But that never came to be as no attack was recorded by the time she left Treetops the following morning.
“She had no idea that within a few hours of leaving Treetops, she was to receive the sad news that cast a gloom across the world that her father had died,” wrote Cowie. She was now Queen of England!
Three years after her departure, Treetops was razed to the ground by the Mau Mau before it was rebuilt two years later in 1957.
During the opening ceremony last Saturday graced by UK High Commissioner in Kenya, Neil Wigan, Deputy President Rigathi Gachagua said the hotel will bring back to mind the important role the rag tag army played in the fight for independence.
“It is here that you really feel the spirit of Dedan Kimathi, the freedom fighter who fought for freedom and was captured in the Aberdares,” said Gachagua.
Apart from the historical aspects, the hotel is poised to drive visitor numbers to the Aberdares, one of the least visited parks in Kenya by focusing on domestic tourists.

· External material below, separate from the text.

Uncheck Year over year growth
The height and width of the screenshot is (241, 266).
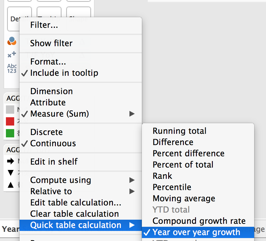click(x=196, y=232)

According to Kenya Tourism Board chairperson, Francis Gichaba, local travel currently contributes to over 50 per cent of total bed nights in the country, through the Tembea Kenya campaigns.
“We will strongly join hands in the promotion of lesser visited parks spread across the country so as to showcase the diversity of tourism offerings while benefiting the livelihoods of Kenyans,” said Gichaba.